Who even made this claim? Obviously there's a spectrum. Perfect rationality is
uncomputable; the best we can do is approximations. As Isaac Asimov cleverly
put it:

"When people thought the earth was flat, they were wrong. When people thought
the earth was spherical, they were wrong. But if you think that thinking the
earth is spherical is just as wrong as thinking the earth is flat, then your
view is wronger than both of them put together."

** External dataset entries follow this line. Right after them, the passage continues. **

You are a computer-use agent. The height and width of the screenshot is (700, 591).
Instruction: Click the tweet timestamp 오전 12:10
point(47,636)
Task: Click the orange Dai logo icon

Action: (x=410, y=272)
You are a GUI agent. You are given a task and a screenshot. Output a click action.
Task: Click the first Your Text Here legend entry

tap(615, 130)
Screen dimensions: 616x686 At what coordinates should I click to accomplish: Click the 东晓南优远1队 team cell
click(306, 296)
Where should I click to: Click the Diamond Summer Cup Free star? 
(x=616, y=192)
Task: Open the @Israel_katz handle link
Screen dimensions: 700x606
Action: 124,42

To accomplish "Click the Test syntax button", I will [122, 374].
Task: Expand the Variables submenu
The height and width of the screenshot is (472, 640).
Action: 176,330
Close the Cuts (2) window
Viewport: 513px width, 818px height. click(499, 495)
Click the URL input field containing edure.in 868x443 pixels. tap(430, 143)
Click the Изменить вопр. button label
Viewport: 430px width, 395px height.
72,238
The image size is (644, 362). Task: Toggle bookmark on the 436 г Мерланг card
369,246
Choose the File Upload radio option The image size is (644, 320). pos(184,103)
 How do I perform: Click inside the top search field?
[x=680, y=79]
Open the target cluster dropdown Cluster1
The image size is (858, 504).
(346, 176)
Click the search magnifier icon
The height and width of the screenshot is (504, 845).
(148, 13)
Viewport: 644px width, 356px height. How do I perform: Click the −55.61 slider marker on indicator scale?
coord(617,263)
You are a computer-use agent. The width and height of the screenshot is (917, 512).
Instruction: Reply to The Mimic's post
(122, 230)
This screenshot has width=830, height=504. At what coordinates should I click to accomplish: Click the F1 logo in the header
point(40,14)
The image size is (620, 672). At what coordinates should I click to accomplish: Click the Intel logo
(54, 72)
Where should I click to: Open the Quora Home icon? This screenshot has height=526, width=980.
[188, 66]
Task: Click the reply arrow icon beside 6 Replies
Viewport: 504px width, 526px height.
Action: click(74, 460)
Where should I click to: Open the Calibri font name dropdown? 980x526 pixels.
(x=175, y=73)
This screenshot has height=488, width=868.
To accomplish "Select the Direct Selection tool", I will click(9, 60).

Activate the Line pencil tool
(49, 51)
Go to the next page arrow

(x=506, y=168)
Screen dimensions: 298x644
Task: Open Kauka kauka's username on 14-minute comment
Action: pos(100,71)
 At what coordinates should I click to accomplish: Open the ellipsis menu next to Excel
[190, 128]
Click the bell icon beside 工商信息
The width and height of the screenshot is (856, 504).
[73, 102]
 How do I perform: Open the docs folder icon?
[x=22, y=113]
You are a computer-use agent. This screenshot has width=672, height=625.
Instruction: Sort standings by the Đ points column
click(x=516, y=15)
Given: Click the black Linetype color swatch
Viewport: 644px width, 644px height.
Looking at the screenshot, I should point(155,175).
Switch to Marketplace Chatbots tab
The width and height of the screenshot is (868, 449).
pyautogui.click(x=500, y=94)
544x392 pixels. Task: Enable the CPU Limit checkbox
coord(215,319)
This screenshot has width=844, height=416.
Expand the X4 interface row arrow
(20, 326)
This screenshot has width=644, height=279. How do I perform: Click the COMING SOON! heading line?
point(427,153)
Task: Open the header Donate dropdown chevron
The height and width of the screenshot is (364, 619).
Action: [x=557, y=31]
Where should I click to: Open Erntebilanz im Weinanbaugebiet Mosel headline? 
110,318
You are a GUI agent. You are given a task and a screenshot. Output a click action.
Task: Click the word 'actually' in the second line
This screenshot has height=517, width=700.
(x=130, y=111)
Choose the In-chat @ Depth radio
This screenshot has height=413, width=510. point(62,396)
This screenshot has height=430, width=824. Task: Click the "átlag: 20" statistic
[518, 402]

> I am agnostic, not because I believe any religious texts literally, but in
> general the very nature of my own consciousness leads me to believe that we
> are here for a purpose, and I believe that purpose could be communicated to
> us from "a higher power", and if that were the case, of course the tool of
> choice would be through parable digestible by the masses within a given
> culture. If God exists, he is certainly not comprehensible by our limited
> brains, and so of course a metaphor like a bearded man in the sky is the
> closest we're going to get anyway.

Those are some pretty non-obvious claims. Are you sure that parables of a
highly anthropomorphic god would work better than, say, a straightforward
(albeit complicated and confusing) explanation? How do you know that thinking
of a "bearded man in the sky" is the best we can do?

> At the meta-level I feel like the intolerance of religion today is no
> different than the intolerance of atheists from generations past.

At a meta-meta-level I feel that statements like this are usually an attempt
at social signaling rather than a properly thought-out factual claim.

------
jmillikin

      Even if a doctor's belief in the stork theory of
      reproduction is technically irrelevant to his competence
      as an eye surgeon, it tells you something about him. It
      is revealing. It is relevant in a general way to whether
      we would wish him to treat us or teach us. A patient
      could reasonably shrink from entrusting her eyes to a
      doctor whose beliefs (admittedly in the apparently
      unrelated field of obstetrics) are so cataclysmically
      disconnected from reality.
    

This statement seems to work when applied to something like "babies come from
storks", but it generalizes poorly. There are simply too many incorrect
beliefs floating around; it's difficult to find someone who has resisted all
of them. Would you refuse treatment from an ophthalmologist who believed:

1\. The seasons are caused by Earth approaching and receding from the Sun?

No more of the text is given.